*** Texto fornecido

Dissolução de sociedade e responsabilidade dos sócios na visão do Superior Tribunal de Justiça

Dois são os dispositivos do CTN que cuidam da responsabilidade dos sócios.

O art. 134, do CTN regula a responsabilidade solidária dos sócios, na verdade, responsabilidade subsidiária, observados os requisitos aí previstos:

Art. 134 Nos casos de impossibilidade de exigência do cumprimento da obrigação principal pelo contribuinte, respondem solidariamente com este nos atos em que intervierem ou pelas omissões de que forem responsáveis:…

VII – os sócios, no caso de liquidação de sociedade de pessoas.”

Para a responsabilização do sócio, nos precisos termos dos dispositivos transcritos, é preciso:

(a) que a sociedade se encontre em regime de liquidação;

(b) que a sociedade seja de pessoas e não qualquer tipo de sociedade;

(c) que haja a impossibilidade de cumprimento da obrigação principal pela sociedade em liquidação;

(d) que haja ato omissivo ou comissivo do sócio na situação configuradora do fato gerador da obrigação tributária.

A responsabilização do sócio sem um nexo causal entre a sua ação ou omissão e o fato gerador da obrigação tributária implica admitir a responsabilidade objetiva que está limitada, entre nós, ao Estado e aos concessionários de serviços públicos (art. 37, § 6º da CF).

O art. 135, do CTN, por sua vez, regula a responsabilidade pessoal dos diretores, gerentes ou representantes de sociedades empresárias em geral nos seguintes termos:

São pessoalmente responsáveis pelos créditos correspondentes a obrigações tributárias resultantes de atos praticados com excesso de poderes ou infração de lei, contrato social ou estatutos:

I – as pessoas referidas no artigo anterior;

II – os mandatários, prepostos e empregados;

III – os diretores, gerentes ou representantes de pessoas jurídicas de direito privado.”

******
*** Dados registrados

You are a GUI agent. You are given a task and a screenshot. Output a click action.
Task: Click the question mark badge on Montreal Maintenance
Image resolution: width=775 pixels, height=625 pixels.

******

#### Lista de tarefas:
1. Segundo o texto fornecido, a quem está limitada a responsabilidade objetiva?
2. Indique se cada afirmação abaixo está de acordo com o texto fornecido, respondendo sim ou não e citando literalmente as palavras do texto que decidem a questão. (a) O art. 135 do CTN trata da responsabilidade dos sócios no caso de liquidação de sociedade de pessoas. (b) Para a responsabilização do sócio, qualquer tipo de sociedade serve. (c) Os mandatários, prepostos e empregados estão entre os pessoalmente responsáveis previstos no art. 135.

#### Respostas do exercício:
1. Ao Estado e aos concessionários de serviços públicos (art. 37, § 6º da CF).

2.
(a) Não: "O art. 135, do CTN, por sua vez, regula a responsabilidade pessoal dos diretores, gerentes ou representantes de sociedades empresárias em geral".
(b) Não: "que a sociedade seja de pessoas e não qualquer tipo de sociedade".
(c) Sim: "II – os mandatários, prepostos e empregados;".